• **Task to carry out**: Transcribe this listing exactly; omit the pictures.
○ ○ ○
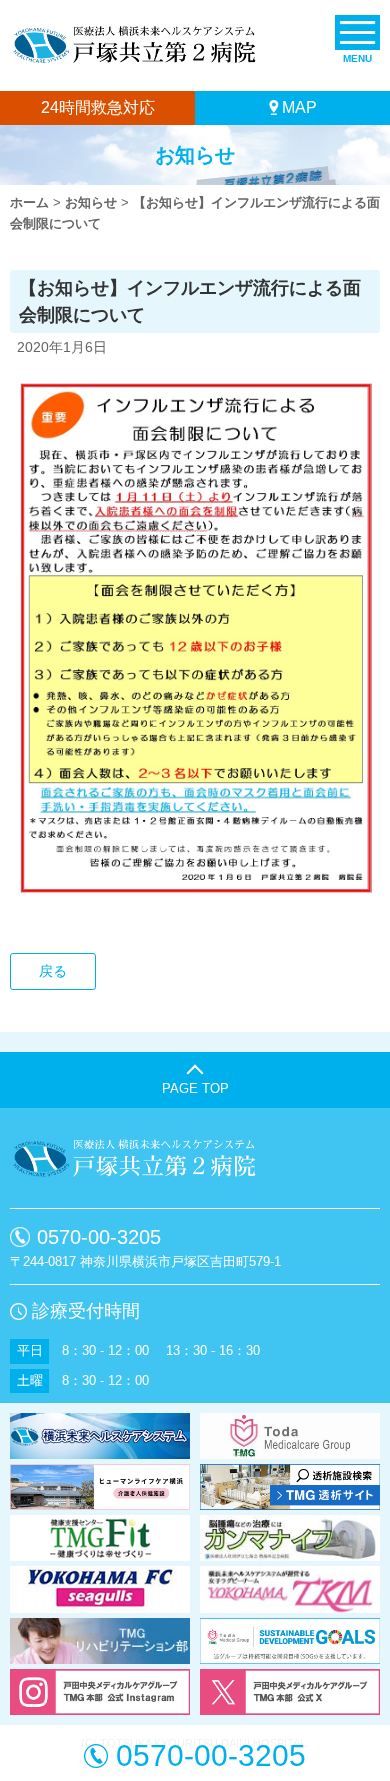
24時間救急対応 (98, 107)
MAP (299, 107)
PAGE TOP (195, 1088)
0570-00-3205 (99, 1237)
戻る (53, 971)
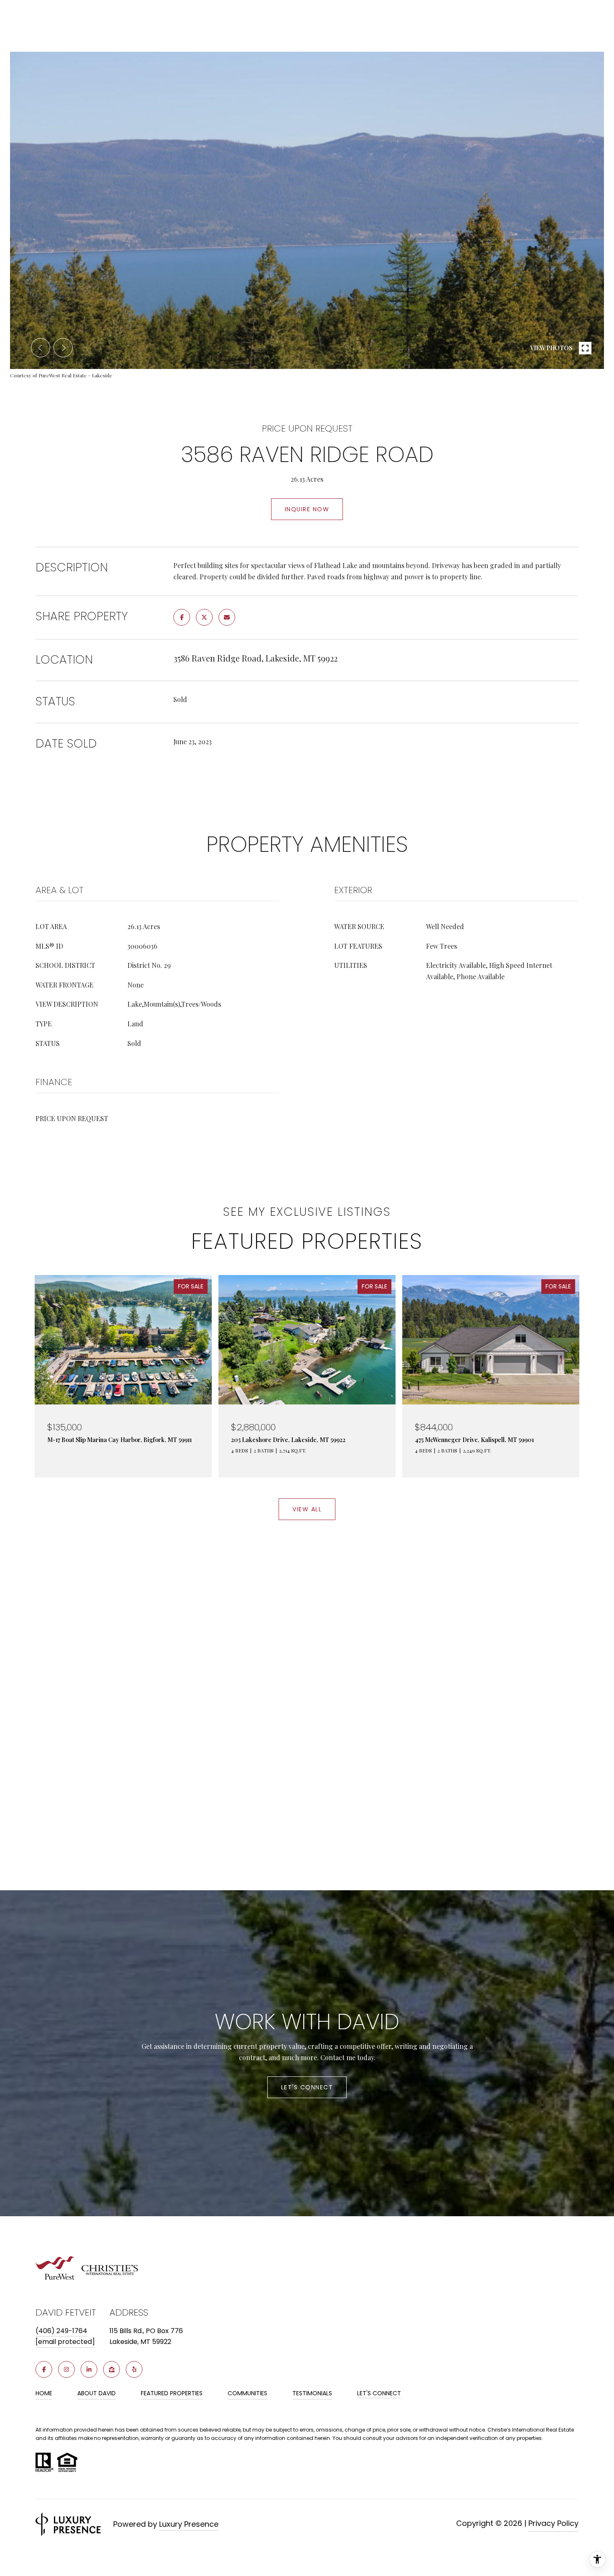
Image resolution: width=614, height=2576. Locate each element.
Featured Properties (172, 2393)
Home (44, 2393)
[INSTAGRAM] (66, 2369)
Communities (247, 2393)
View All (307, 1509)
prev (40, 347)
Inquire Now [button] (307, 509)
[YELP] (134, 2369)
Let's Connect (379, 2393)
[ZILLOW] (111, 2369)
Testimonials (312, 2393)
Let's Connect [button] (307, 2087)
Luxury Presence (188, 2524)
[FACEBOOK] (44, 2369)
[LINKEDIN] (89, 2369)
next (63, 347)
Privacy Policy (553, 2523)
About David (96, 2393)
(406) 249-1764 (61, 2331)
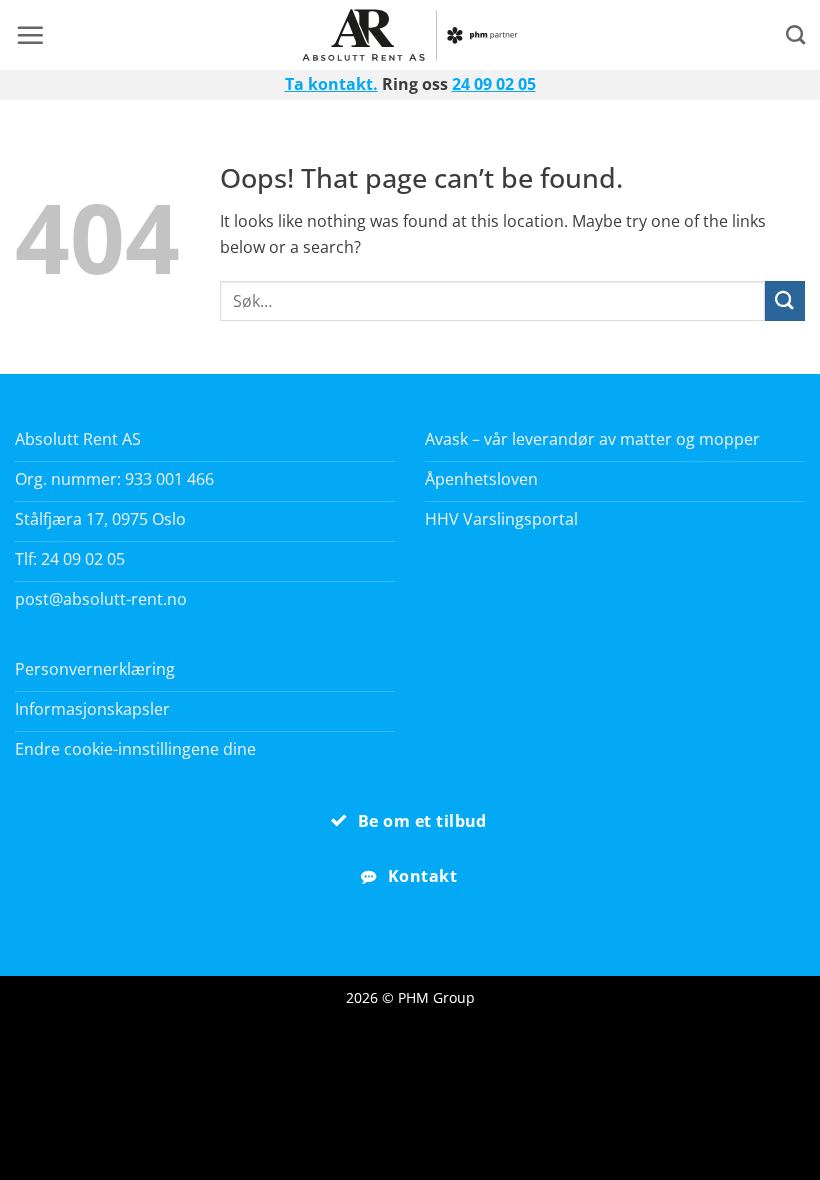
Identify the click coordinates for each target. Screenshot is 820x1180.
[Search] (795, 34)
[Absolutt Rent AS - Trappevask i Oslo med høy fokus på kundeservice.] (410, 35)
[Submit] (785, 300)
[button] (30, 35)
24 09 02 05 (494, 84)
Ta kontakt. (331, 84)
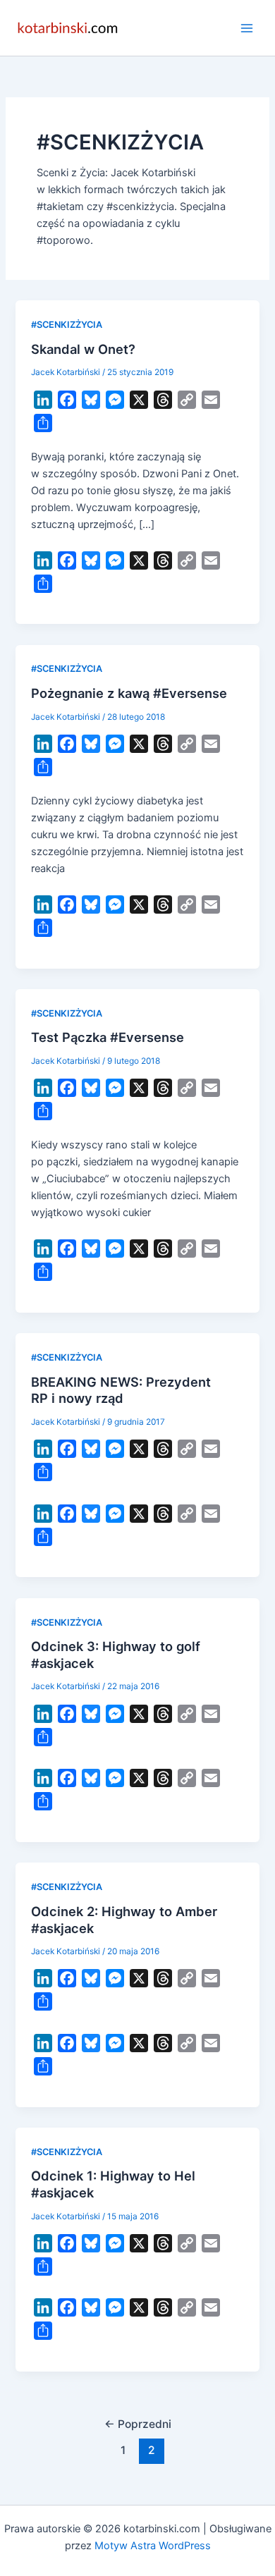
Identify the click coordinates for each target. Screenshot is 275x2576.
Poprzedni (137, 2424)
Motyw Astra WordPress (152, 2545)
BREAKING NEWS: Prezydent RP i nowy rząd (121, 1390)
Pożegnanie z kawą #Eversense (129, 693)
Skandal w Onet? (83, 349)
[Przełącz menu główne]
○ ○ ○
• **Task result**:
24時間救急対応 (98, 107)
MAP (299, 107)
PAGE TOP (195, 1088)
0570-00-3205 (99, 1237)
戻る (53, 971)
Image resolution: width=614, height=2576. Locate each element.
Featured Properties (172, 2393)
Home (44, 2393)
[INSTAGRAM] (66, 2369)
Communities (247, 2393)
View All (307, 1509)
prev (40, 347)
Inquire Now [button] (307, 509)
[YELP] (134, 2369)
Let's Connect (379, 2393)
[ZILLOW] (111, 2369)
Testimonials (312, 2393)
Let's Connect [button] (307, 2087)
Luxury Presence (188, 2524)
[FACEBOOK] (44, 2369)
[LINKEDIN] (89, 2369)
next (63, 347)
Privacy Policy (553, 2523)
About David (96, 2393)
(406) 249-1764 (61, 2331)
Identify the click coordinates for each target. Screenshot is 820x1180.
[Search] (795, 34)
[Absolutt Rent AS - Trappevask i Oslo med høy fokus på kundeservice.] (410, 35)
[Submit] (785, 300)
[button] (30, 35)
24 09 02 05 (494, 84)
Ta kontakt. (331, 84)
Identify the click coordinates for each target. Screenshot is 275x2576.
Poprzedni (137, 2424)
Motyw Astra WordPress (152, 2545)
BREAKING NEWS: Prezydent RP i nowy rząd (121, 1390)
Pożegnanie z kawą #Eversense (129, 693)
Skandal w Onet? (83, 349)
[Przełącz menu główne]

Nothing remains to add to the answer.